Haïti à l’approche du 7 février : le RANFOR appelle à un dialogue politique face aux incertitudes institutionnelles

Décodage Info, 17 janvier 2026

Le jeudi 15 janvier 2026, plusieurs partis et structures politiques se sont réunis à l’hôtel Ritz Kinam, à Pétion-Ville, pour discuter de l’avenir du pays à l’approche du 7 février 2026, date à laquelle le Conseil présidentiel de transition (CPT) est censé quitter le pouvoir, conformément à l’accord du 3 avril 2024.

À l’issue de cette rencontre, les participants ont annoncé la création du Rassemblement des Forces Organisées (RANFOR), une nouvelle plateforme politique se donnant pour mission de proposer des solutions consensuelles à la crise multidimensionnelle que traverse le pays en ce moment.

À cette occasion, le député Arodon Bien-Aimé, président du parti Entente Nationale (ENA), est intervenu au nom de la nouvelle structure. Il a présenté à la presse les principales propositions de sortie de crise du RANFOR, axées sur la recherche du consensus politique et la stabilisation institutionnelle.

Parmi ces propositions figure la création d’une commission nationale de médiation, destinée à faciliter le dialogue politique et à accompagner la transition. Selon le RANFOR, cette commission devrait être composée de cinq institutions clés : Religion pour la paix, le président de la Cour de cassation, le Protecteur du citoyen, le commandant en chef des Forces armées d’Haïti, ainsi que la Fédération des barreaux d’Haïti.

Dans une prise de position rendue publique le 11 janvier 2026, le RANFOR rappelle que le 7 février 2026 marque la fin du mandat du Conseil présidentiel de transition, sans qu’une alternative institutionnelle claire, consensuelle et légalement définie n’ait été annoncée à ce jour.

L’organisation estime que cette situation s’inscrit dans la continuité de la fragilisation des institutions, amorcée après l’assassinat du président Jovenel Moïse et prolongée par des mécanismes de transition jugés contestés.
Des incertitudes politiques persistantes

Selon le RANFOR, l’absence de perspectives claires concernant la gouvernance après le 7 février pourrait conduire à un vide institutionnel. Le regroupement évoque notamment une paralysie des institutions de l’État et l’absence d’un calendrier électoral crédible, des facteurs susceptibles d’aggraver davantage la crise politique et administrative.

Sur le plan sécuritaire, le RANFOR fait état de la présence continue de groupes armés contrôlant plusieurs zones du pays, de la persistance des enlèvements, des violences ciblées et des déplacements forcés de populations. L’organisation souligne également les limites opérationnelles des forces de sécurité, confrontées à un contexte particulièrement difficile.
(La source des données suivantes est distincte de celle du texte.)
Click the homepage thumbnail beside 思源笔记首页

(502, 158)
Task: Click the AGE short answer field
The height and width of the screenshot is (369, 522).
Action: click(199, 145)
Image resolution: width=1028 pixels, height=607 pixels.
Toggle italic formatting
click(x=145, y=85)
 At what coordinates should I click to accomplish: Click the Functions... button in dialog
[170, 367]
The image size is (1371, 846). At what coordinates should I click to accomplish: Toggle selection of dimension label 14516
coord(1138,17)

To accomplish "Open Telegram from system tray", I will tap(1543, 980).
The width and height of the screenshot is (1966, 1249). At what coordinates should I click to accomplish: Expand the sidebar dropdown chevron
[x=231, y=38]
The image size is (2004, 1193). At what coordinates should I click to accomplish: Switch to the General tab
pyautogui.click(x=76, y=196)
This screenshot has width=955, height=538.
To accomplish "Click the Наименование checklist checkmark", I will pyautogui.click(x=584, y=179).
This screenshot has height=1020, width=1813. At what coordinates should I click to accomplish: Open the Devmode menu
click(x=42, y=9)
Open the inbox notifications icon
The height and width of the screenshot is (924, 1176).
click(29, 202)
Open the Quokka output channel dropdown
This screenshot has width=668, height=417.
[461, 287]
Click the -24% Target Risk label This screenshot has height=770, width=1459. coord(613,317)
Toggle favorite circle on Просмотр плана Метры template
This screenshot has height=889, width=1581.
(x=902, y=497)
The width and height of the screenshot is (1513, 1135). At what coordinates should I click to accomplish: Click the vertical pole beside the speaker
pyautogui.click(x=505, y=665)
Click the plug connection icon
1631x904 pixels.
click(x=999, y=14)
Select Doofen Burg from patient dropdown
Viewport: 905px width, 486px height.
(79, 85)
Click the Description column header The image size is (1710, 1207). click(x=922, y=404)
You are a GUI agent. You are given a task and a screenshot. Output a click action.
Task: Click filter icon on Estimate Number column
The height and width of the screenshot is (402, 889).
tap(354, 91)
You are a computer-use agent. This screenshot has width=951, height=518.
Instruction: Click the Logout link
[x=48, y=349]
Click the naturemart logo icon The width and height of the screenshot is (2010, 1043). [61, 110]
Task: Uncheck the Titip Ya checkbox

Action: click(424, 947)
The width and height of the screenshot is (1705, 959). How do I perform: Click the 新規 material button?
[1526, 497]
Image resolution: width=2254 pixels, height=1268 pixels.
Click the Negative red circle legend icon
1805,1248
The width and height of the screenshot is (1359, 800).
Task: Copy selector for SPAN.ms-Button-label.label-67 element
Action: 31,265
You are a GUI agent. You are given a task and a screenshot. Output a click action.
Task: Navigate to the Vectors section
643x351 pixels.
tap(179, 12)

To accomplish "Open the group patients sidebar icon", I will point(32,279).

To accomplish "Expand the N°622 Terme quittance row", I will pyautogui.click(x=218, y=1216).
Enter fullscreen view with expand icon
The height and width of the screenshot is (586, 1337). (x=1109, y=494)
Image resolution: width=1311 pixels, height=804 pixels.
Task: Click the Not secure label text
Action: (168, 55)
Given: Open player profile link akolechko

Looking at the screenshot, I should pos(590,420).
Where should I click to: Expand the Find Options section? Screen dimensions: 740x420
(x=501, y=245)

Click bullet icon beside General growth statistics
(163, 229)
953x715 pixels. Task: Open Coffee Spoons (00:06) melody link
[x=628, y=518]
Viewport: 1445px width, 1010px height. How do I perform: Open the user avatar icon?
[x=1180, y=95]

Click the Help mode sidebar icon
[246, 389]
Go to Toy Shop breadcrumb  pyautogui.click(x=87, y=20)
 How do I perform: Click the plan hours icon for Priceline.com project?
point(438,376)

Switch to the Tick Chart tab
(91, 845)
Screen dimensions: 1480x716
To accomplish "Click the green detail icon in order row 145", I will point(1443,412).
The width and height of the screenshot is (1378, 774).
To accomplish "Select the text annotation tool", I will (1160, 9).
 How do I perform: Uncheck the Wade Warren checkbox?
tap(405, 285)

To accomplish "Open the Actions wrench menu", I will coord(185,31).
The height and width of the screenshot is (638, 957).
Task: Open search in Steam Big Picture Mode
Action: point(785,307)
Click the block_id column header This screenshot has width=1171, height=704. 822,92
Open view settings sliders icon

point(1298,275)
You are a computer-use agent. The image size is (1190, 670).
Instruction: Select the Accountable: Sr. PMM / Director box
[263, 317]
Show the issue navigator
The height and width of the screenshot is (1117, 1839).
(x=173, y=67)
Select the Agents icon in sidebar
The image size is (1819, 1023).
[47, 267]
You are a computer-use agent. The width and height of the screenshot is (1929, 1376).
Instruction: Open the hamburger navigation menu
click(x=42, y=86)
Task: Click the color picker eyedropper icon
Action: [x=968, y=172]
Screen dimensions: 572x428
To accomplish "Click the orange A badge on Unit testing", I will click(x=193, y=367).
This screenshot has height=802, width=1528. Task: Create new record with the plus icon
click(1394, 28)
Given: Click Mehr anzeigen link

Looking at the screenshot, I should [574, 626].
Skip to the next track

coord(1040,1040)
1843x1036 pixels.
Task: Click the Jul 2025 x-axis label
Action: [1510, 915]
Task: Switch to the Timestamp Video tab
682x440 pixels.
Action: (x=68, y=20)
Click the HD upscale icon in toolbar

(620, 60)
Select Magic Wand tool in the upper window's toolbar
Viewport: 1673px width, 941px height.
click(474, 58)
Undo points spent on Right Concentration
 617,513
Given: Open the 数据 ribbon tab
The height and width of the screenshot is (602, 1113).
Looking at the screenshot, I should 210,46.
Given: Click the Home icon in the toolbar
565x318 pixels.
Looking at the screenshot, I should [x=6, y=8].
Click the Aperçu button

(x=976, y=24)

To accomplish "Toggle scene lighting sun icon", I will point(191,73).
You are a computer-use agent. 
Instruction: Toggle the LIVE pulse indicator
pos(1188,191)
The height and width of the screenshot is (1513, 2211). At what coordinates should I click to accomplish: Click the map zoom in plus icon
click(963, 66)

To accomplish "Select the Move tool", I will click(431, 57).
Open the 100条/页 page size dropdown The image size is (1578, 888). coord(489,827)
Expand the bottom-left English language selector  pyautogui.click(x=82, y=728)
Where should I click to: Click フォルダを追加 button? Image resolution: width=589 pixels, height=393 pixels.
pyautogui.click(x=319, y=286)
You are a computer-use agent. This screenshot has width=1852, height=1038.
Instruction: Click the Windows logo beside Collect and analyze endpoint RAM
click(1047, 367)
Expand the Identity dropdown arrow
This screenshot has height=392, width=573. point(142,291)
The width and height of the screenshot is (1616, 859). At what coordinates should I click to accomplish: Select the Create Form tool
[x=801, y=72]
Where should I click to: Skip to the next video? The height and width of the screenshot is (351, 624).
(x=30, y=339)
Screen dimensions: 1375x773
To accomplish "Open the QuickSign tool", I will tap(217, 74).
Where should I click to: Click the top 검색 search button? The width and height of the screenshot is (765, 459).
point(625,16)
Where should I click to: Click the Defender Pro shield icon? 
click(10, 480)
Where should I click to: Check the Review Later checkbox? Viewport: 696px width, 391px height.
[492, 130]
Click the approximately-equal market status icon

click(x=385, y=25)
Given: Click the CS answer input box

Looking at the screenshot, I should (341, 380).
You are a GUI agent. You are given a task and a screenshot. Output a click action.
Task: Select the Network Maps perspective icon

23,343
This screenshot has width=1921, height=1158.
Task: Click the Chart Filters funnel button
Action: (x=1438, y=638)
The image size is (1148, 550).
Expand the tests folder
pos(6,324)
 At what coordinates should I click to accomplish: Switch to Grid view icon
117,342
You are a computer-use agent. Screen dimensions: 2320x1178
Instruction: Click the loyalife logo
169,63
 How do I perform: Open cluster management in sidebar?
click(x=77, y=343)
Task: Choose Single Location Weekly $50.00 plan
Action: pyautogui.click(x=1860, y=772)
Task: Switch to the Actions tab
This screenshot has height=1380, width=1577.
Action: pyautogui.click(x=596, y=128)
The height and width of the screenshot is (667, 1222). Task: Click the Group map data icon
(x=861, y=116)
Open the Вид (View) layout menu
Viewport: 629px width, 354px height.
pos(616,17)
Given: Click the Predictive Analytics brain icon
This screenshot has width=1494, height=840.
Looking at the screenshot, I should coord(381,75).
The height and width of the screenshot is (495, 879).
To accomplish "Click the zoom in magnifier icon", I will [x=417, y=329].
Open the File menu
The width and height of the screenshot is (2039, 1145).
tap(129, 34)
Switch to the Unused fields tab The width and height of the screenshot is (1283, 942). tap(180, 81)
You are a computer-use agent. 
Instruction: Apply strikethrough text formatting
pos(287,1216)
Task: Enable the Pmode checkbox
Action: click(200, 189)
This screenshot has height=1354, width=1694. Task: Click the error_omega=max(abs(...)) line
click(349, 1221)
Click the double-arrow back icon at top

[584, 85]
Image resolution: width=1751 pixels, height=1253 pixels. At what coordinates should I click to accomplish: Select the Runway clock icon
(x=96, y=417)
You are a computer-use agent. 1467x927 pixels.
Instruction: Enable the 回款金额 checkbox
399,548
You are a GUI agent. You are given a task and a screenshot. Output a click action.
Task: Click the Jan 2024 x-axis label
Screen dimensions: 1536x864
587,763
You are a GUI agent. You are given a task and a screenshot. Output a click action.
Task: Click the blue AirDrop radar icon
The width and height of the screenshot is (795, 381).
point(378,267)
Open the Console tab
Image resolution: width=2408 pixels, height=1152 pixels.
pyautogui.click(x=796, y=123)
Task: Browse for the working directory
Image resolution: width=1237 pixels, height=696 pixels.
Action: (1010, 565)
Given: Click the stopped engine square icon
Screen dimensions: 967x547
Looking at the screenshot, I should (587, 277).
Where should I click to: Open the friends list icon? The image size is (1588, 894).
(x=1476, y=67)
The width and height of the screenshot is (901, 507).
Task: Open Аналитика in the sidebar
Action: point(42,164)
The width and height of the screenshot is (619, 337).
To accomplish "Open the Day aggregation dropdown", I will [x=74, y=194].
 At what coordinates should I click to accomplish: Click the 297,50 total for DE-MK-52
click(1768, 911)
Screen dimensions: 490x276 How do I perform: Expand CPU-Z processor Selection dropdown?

Sur le plan économique et social, le regroupement mentionne le fonctionnement réduit de nombreux services publics, la baisse du pouvoir d’achat et l’aggravation de la précarité. La situation humanitaire demeure critique, notamment pour les personnes déplacées, vivant dans des sites d’hébergement temporaires avec un accès limité à l’assistance et aux services de base.

Appel à un dialogue politique inclusif

Face à ces constats, le RANFOR appelle à l’organisation, avant le 7 février, d’un dialogue politique inclusif réunissant les forces politiques, les organisations de la société civile, les syndicats, les acteurs économiques et les partenaires internationaux, dans le respect de la souveraineté nationale.

Selon l’organisation, ce dialogue devrait permettre de s’accorder notamment sur la mise en place d’un exécutif de transition composé d’un président et d’un Premier ministre, le rétablissement de l’autorité de l’État, le renforcement de la sécurité, le désarmement des groupes armés, l’organisation d’élections en 2026 ainsi que l’adoption d’un cadre de transition strictement limité dans le temps.

Le RANFOR affirme par ailleurs s’opposer à toute prolongation du mandat du CPT ou à l’instauration d’un pouvoir non consensuel. À défaut d’un accord politique rapide, avertit le regroupement, Haïti pourrait entrer dans une nouvelle phase d’incertitude institutionnelle à partir du 8 février 2026.